THE PRIVATISATION OF Madrid’s Barajas and Barcelona’s El Prat airports is shaping up to be one of the biggest deals of the year, drawing significant interest from all corners of the industry.
This level of attention is not entirely surprising. After all, Barajas is Europe’s fourth-largest airport, having carried close to 50 million passengers last year, while El Prat is the continent’s tenth-biggest, with 29 million passengers transported through its terminals in 2010. Furthermore, both airports grew their passenger numbers last year: Barajas by 3 percent and El Prat by a more robust 6.5 percent.
So it’s little wonder that some of the biggest names in the industry are marshalling their resources and forming consortia to submit their qualifications to Spanish airports authority Aena on September 5. At
press time, Spanish developer Abertis was in talks with French investor AXA Private Equity and European private equity firm CVC Capital Partners to bid for the airports.
A source familiar with the negotiations said the consortium was by no means finalised and that others might join it, or, conversely, one of its members might still drop out.
But the pairing of the three firms would make sense, since they have a shared history: CVC bought a 15.55 percent stake in Abertis last year from Spanish developer ACS for €1.7 billion while AXA and Abertis are both shareholders in Sanef, a concessionaire which operates 1,757 kilometres of roads across France.
Other rumoured contenders lining up to bid for the two airports include Spanish infrastructure group Ferrovial, the owner of UK airports operator BAA, and Global Infrastructure Partners, the operator
of London’s Gatwick Airport.
But while the two airports are undeniably attractive, the government appears determined to make sure investors will not get these assets on the cheap due to Spain’s economic situation.
While by no means final, the government is said to be looking to net an upfront payment of €5.3 billion for the two airports – €3.7 billion for Barajas and €1.6 billion for El Prat.

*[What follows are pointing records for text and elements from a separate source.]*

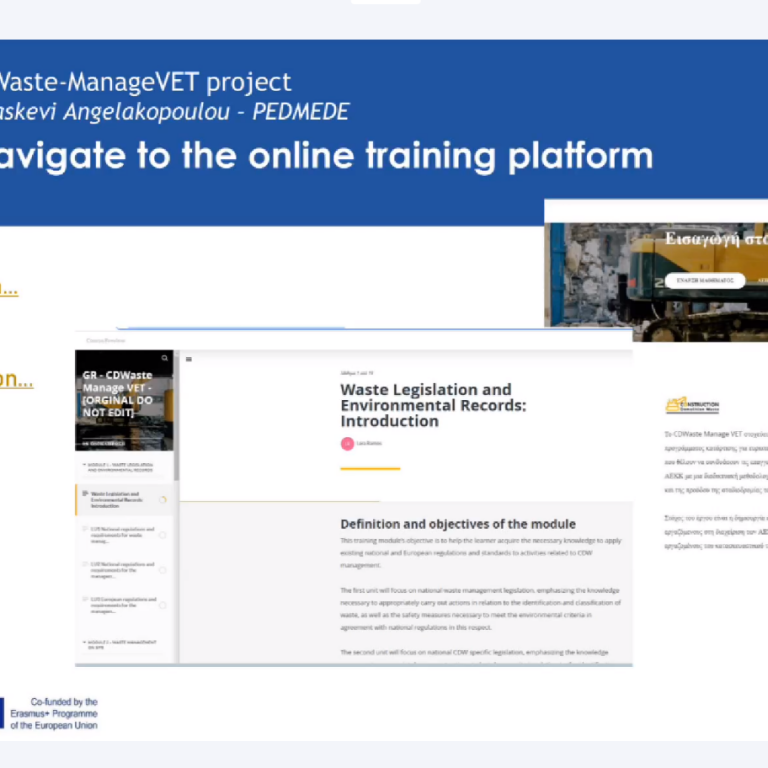This screenshot has width=768, height=768.
Task: Click the sidebar vertical scrollbar
Action: [x=177, y=420]
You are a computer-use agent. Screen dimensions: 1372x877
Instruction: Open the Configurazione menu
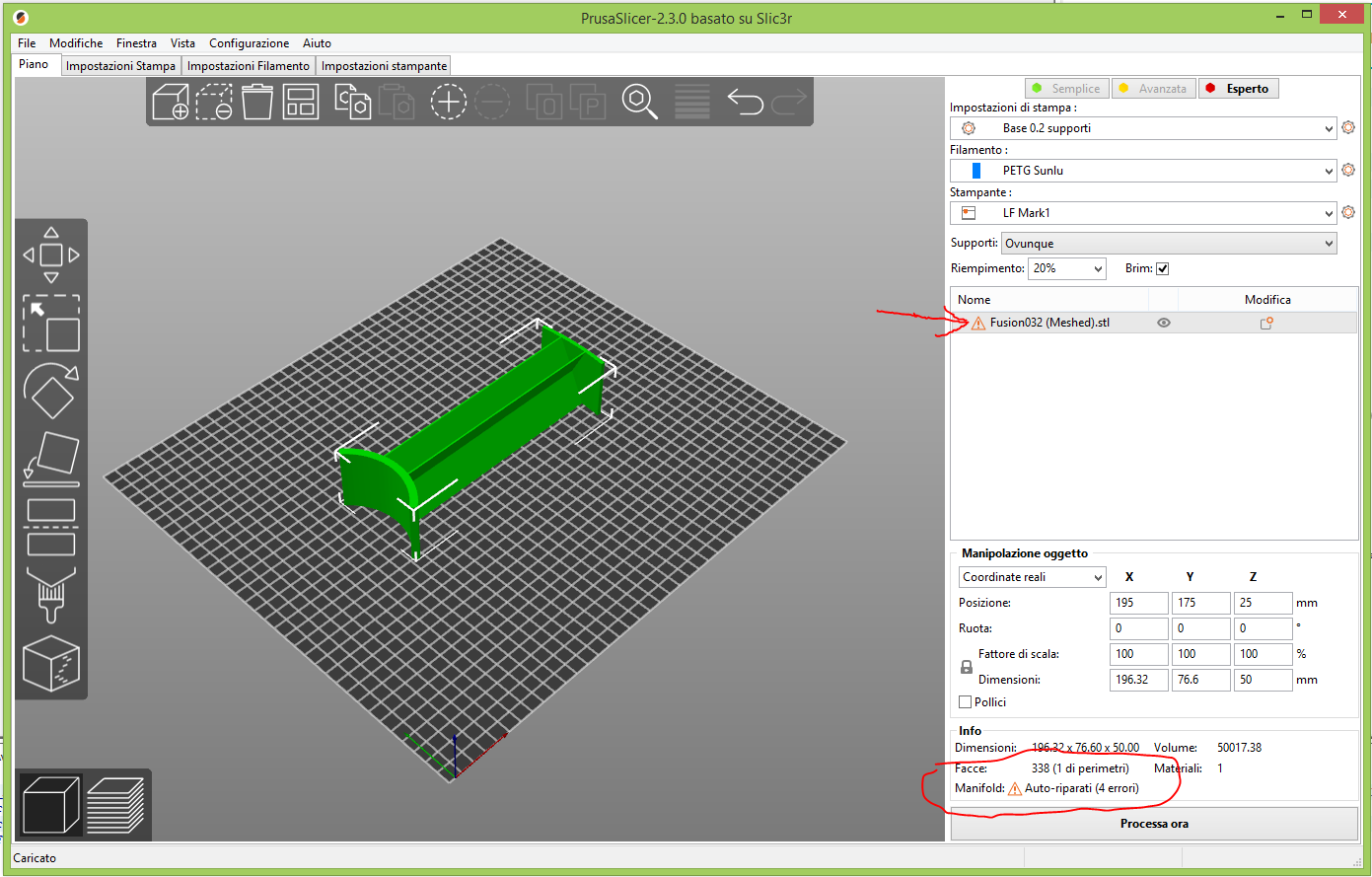[x=249, y=43]
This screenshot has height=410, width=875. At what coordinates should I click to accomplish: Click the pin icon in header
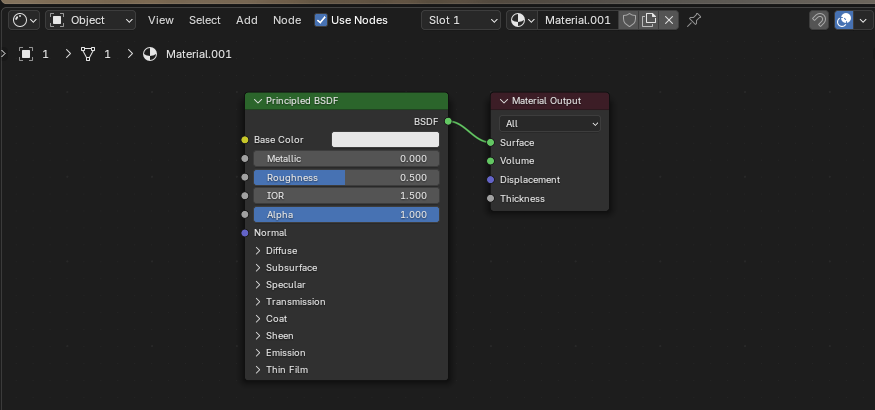695,20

However, the authorities also plan to charge at least €4.6 billion in annual payments over the course of the airports’ 20-year concession periods – 15 years plus an extendable five. That could see the government net a total of at least €10 billion from the concessions.
The asking price, however, is raising eyebrows among prospective bidders. “There’s no doubt that the assets are very good, but the combination of a high upfront price and the proportion of annual revenues being asked by the government make this a very challenging privatisation,” one source commented, hinting that returns are “too tight” under the proposed price structure.
What that means is that the government is likely to receive bids below its asking price, opening the door for some protracted haggling that, on the face of it, seems incompatible with its stated target of having the process finished before it holds elections on November 20 – a one-and-a-half month window from the time it receives bidder qualifications on September 5.
This introduces other variables for interested bidders, the source explains, such as the level of support for the privatisations following the elections and what the new government’s position on the whole process will be.
As a flight attendant might say: “Buckle-up, turbulence ahead.”